Data extracted from a collection
- Opening Delimiter -

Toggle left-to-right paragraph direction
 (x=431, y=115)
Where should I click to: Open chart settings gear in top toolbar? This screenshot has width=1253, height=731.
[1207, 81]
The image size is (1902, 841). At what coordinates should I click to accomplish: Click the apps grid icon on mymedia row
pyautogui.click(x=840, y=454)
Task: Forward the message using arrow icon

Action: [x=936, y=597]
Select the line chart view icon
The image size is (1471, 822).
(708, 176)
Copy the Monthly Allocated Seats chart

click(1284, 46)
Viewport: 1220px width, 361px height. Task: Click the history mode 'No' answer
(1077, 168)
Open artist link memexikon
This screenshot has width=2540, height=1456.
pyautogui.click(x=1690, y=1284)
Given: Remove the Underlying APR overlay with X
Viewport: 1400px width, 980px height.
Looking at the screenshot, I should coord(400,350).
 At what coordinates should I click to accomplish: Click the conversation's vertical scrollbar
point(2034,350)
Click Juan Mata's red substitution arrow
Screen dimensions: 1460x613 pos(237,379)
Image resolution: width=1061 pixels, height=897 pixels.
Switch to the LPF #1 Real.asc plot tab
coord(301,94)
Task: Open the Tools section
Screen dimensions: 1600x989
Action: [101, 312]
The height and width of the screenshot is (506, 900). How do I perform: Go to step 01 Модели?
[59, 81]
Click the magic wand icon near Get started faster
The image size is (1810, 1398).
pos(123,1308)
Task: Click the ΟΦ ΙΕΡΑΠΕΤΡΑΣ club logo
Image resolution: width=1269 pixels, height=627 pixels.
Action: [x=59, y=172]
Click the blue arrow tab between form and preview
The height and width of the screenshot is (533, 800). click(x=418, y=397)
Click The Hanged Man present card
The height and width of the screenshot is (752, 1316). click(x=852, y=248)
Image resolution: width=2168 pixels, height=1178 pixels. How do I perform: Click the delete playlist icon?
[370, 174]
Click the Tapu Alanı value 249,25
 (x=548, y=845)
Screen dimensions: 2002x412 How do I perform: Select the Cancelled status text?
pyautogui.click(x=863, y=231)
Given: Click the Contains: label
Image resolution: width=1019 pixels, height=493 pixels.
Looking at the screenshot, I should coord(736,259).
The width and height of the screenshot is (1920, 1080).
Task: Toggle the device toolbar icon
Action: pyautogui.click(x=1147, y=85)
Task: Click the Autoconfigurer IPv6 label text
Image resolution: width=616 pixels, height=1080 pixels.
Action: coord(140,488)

- Closing Delimiter -

### EXERCISE
If a line in the entries above contains the word "Given", copy it.

### TASK RESPONSE
Given: Remove the Underlying APR overlay with X
Given: Click the Contains: label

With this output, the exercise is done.